Users are putting their personal information at risk by storing it on digital devices without proper security protection, according to a new report. A survey by Kaspersky Lab revealed that 88 per cent of users store private and personal information on such devices, but many do not take appropriate security measures.

48 per cent store their email and online account passwords on their devices, while 28 per cent store financial information including bank details, payment credentials and PIN codes.

Smartphones are the most popular device used to store personal information, with 87 per cent of users admitting to keeping sensitive data on their phones.

This was closely followed by computers at 84 per cent and tablets at 76 per cent.

But 17 per cent of tablet users say they have neither password protection nor any security solution installed on their devices, putting that information at risk from hackers.

This is also true for 13 per cent of smartphone users and three per cent of computer users.
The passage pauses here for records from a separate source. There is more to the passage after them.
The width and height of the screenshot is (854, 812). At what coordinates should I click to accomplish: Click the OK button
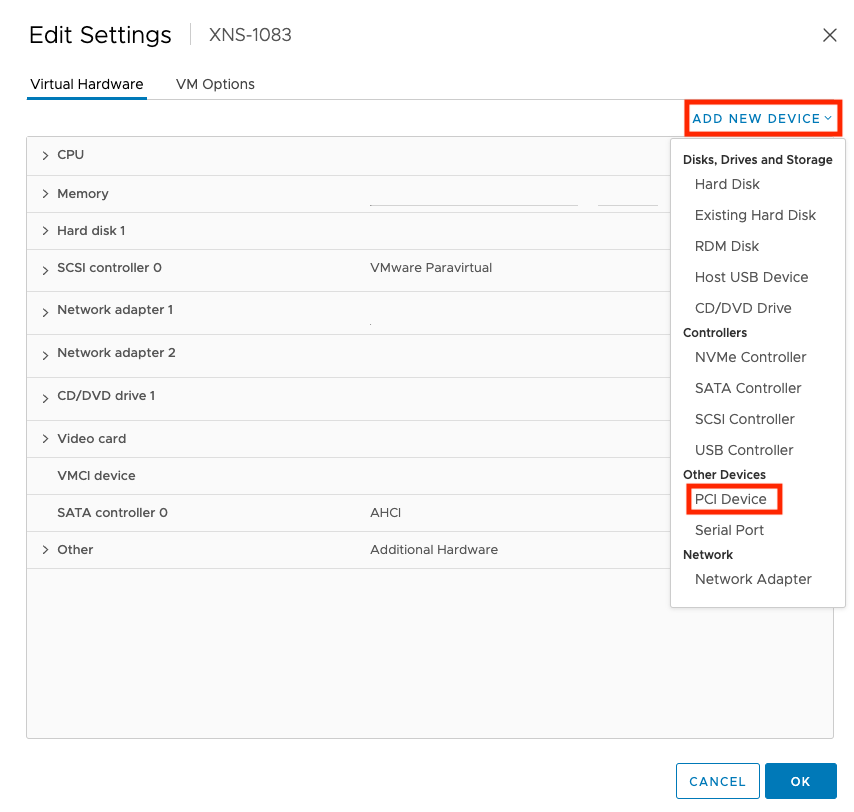800,781
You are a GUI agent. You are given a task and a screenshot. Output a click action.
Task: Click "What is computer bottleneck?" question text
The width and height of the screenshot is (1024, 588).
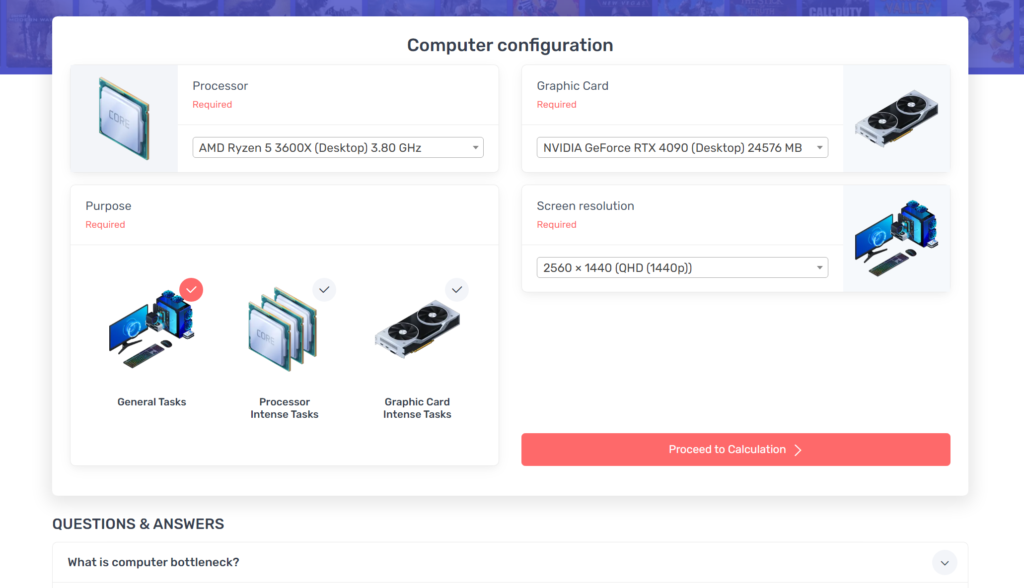153,563
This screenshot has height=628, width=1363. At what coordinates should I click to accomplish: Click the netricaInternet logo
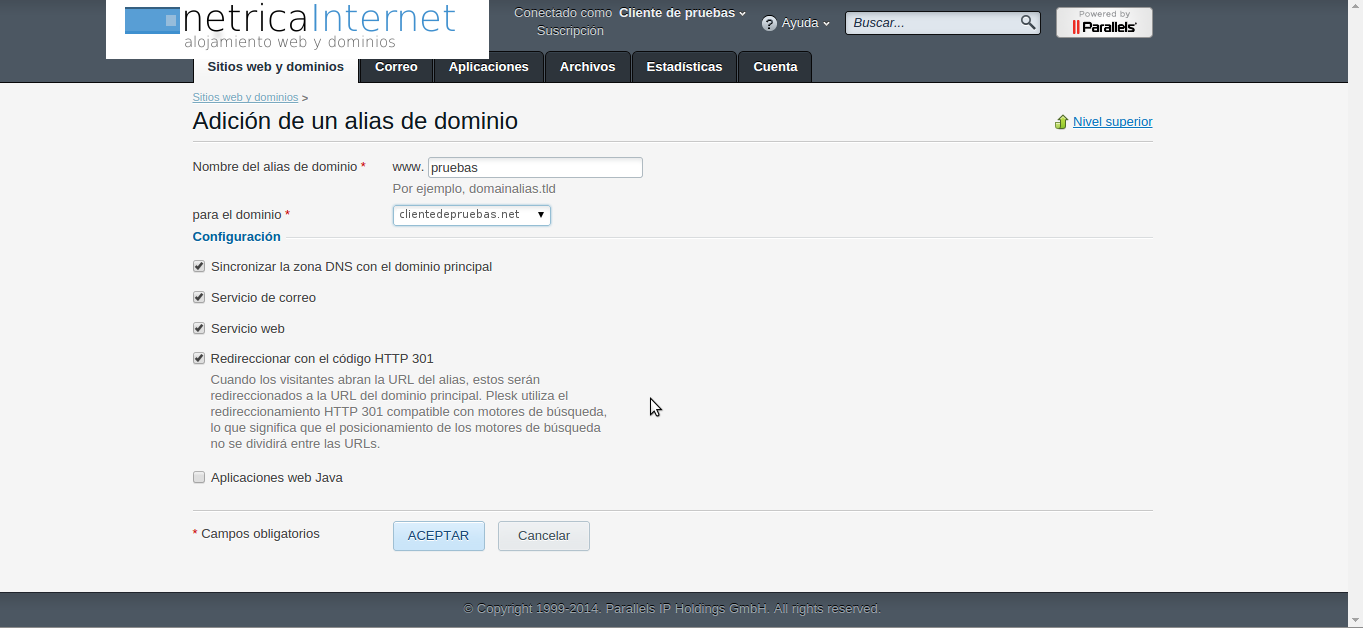click(x=297, y=28)
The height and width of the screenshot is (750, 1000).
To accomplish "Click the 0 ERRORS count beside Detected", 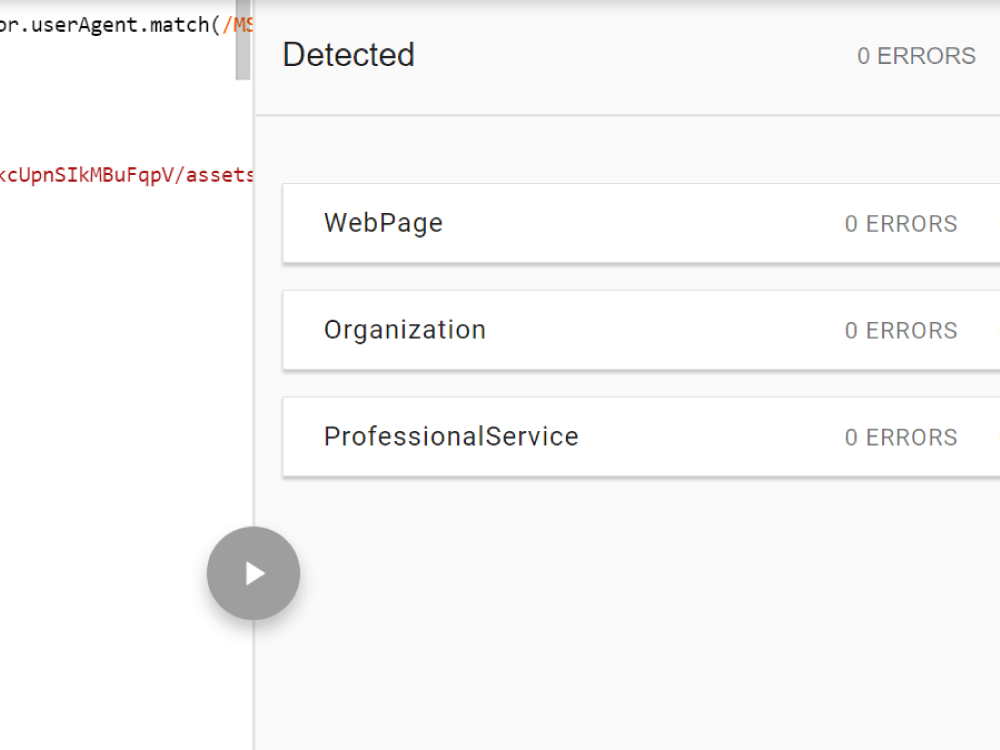I will coord(916,56).
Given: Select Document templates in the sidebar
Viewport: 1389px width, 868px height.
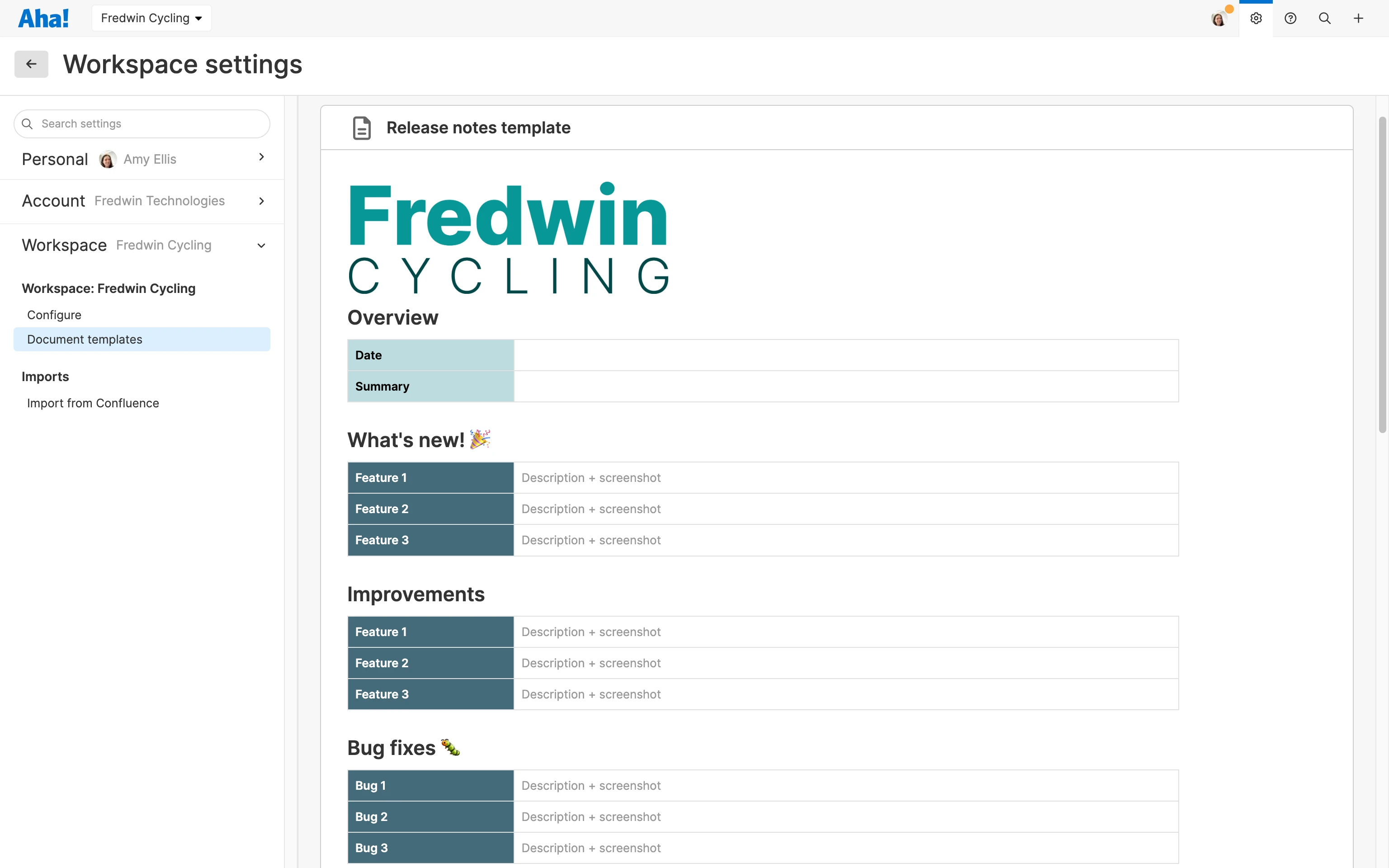Looking at the screenshot, I should point(85,339).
Meanwhile, only eight per cent delete private information from their devices immediately and just 17 per cent create password-protected folders for their sensitive data.

Only seven per cent said they encrypt data from prying eyes, according to the study, and – somewhat worryingly – 27 per cent believe they have no confidential information at all.

“With the use of digital devices intrinsically linked to our offline world, consumers are entrusting more information to their smartphones, tablets and computers without a second thought,” said Victor Yablokov, head of mobile product line at Kaspersky Lab.

“This change in lifestyle has not necessarily led to a change in mind-set however, with the safety of this information often overlooked in favour of ease of access and convenience. Protecting your confidential data and mobile devices with security solutions and passwords is essential to keeping the cyber criminals out in the cold and your personal data remaining private.”

This is just the latest study to bring concerning figures about consumers’ digital safety.

In the run-up to Christmas it was revealed that more than a quarter of UK and US shoppers would snap up a good deal before checking the security of a retail site.